So, we have a simple graph $G(V,E)$, $|V|=2n$ and $X\subset V$ is the only independent set with $n$ vertices. We have to prove there exists $v\in V\setminus X$ which is not a cut-vertex. By considering the connected components of $G,$ it's enough to prove the following claim. Claim. Let $ G(V,E)$ be a connected graph with an unique independent set $ X$ of $ m$ vertices, and $ m\le |V|/2$. Then there exists a vertex $ v\in V\setminus X$ which is not a cut-vertex. The idea is to use induction on the number of blocks in $G$. A block is a maximal 2-connected subgraph in $G$. Adjacent Blocks in a graph overlap in their cut-vertices (as in the figure, red points are the cut-vertices) Replace each block with a large white dot, and connect each cut-vertex to every block it belongs to. The result is a a tree - fig 2, which is called the block tree. We take a block leaf in this tree, and investigate the different possibilities.

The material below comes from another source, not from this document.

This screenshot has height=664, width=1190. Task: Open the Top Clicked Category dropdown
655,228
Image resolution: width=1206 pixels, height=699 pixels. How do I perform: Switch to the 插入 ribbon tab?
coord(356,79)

There is a bit casework, but it unravels logically. More details and explanation of the needed theory can be found in my blog.

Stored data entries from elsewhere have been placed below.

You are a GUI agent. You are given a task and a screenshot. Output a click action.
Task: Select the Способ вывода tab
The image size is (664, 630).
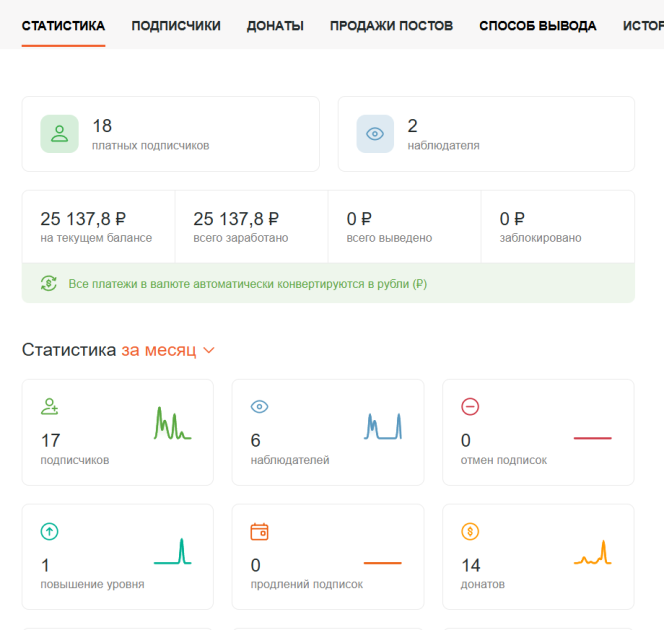pyautogui.click(x=537, y=26)
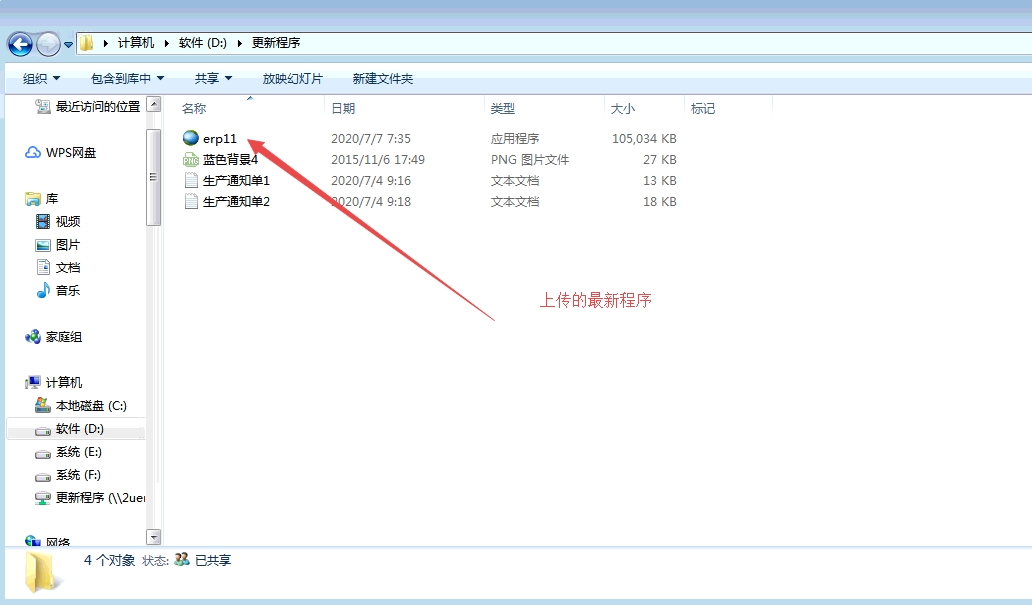Click the navigation pane scrollbar down arrow
Viewport: 1032px width, 605px height.
[x=153, y=537]
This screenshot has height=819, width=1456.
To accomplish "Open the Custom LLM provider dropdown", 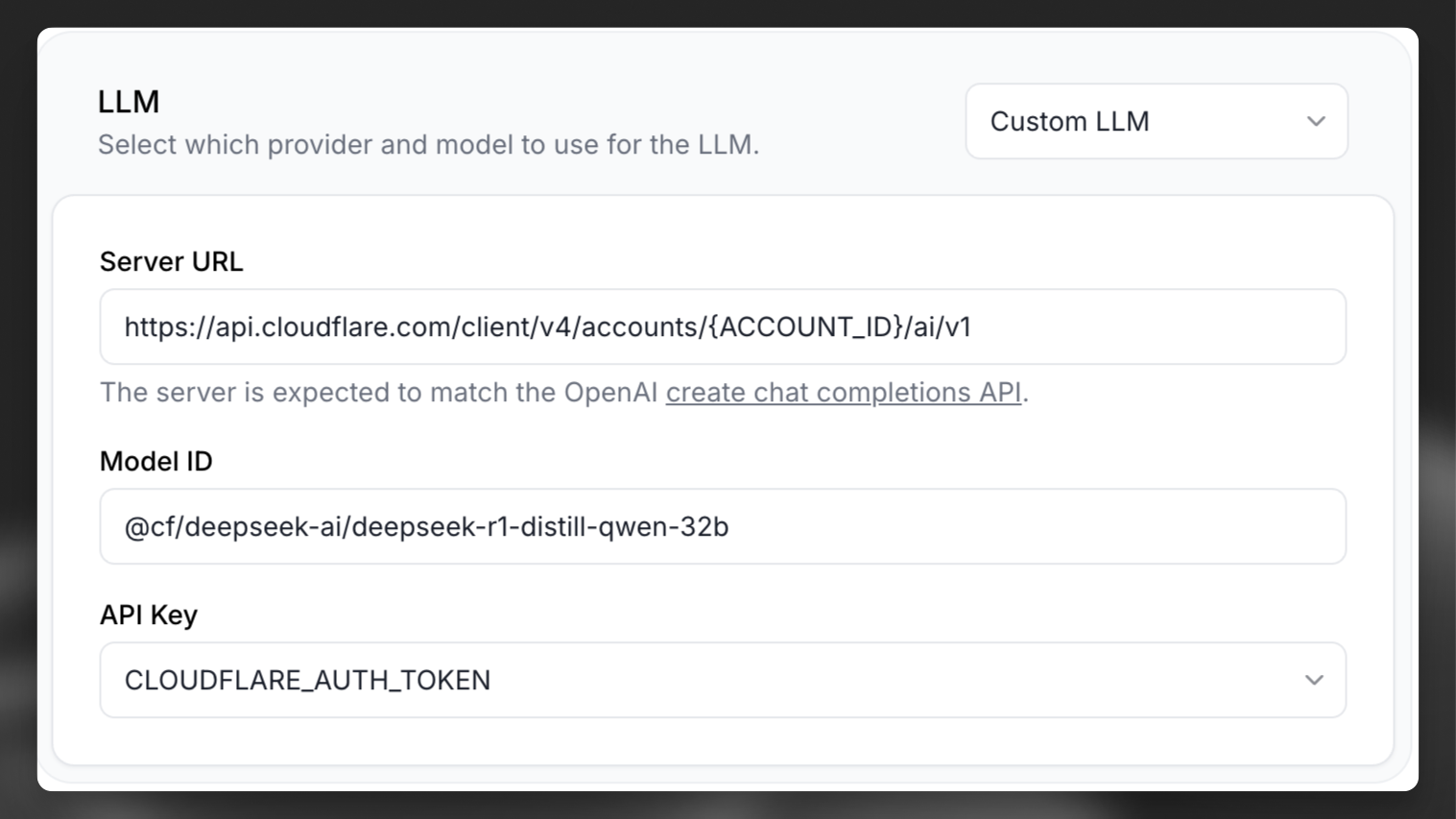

Nice problem! Sketch(hard to explain without pictures): Take the obvious graph theoretic interpretation, we have a graph $\mathcal{G}(V,E)$ with $|V|=2n$ and we know $S$ is the only independent set, and thus the maximal independent set in $\mathcal{G}$, we need to prove that $\exists \quad\nu \in \mathcal{G}/S$ s.t. it is a cut vertex, to do this we induct on the number of blocks in $\mathcal{G}$, base case is obvious, for the induction step, we get that if a vertex not belonging to $S$ is adjacent to a cut vertex then we're done, we consider the block tree of $\mathcal{G}$, and consider a leaf of this tree, next we note that we have two vertices which are connected so both can't be belonging to $S$, then we notice what happens on deleting one of them, then focusing on the maximal independent sets of remaining connected components, then we take several cases, each using induction hypothesis or constructing the vertex.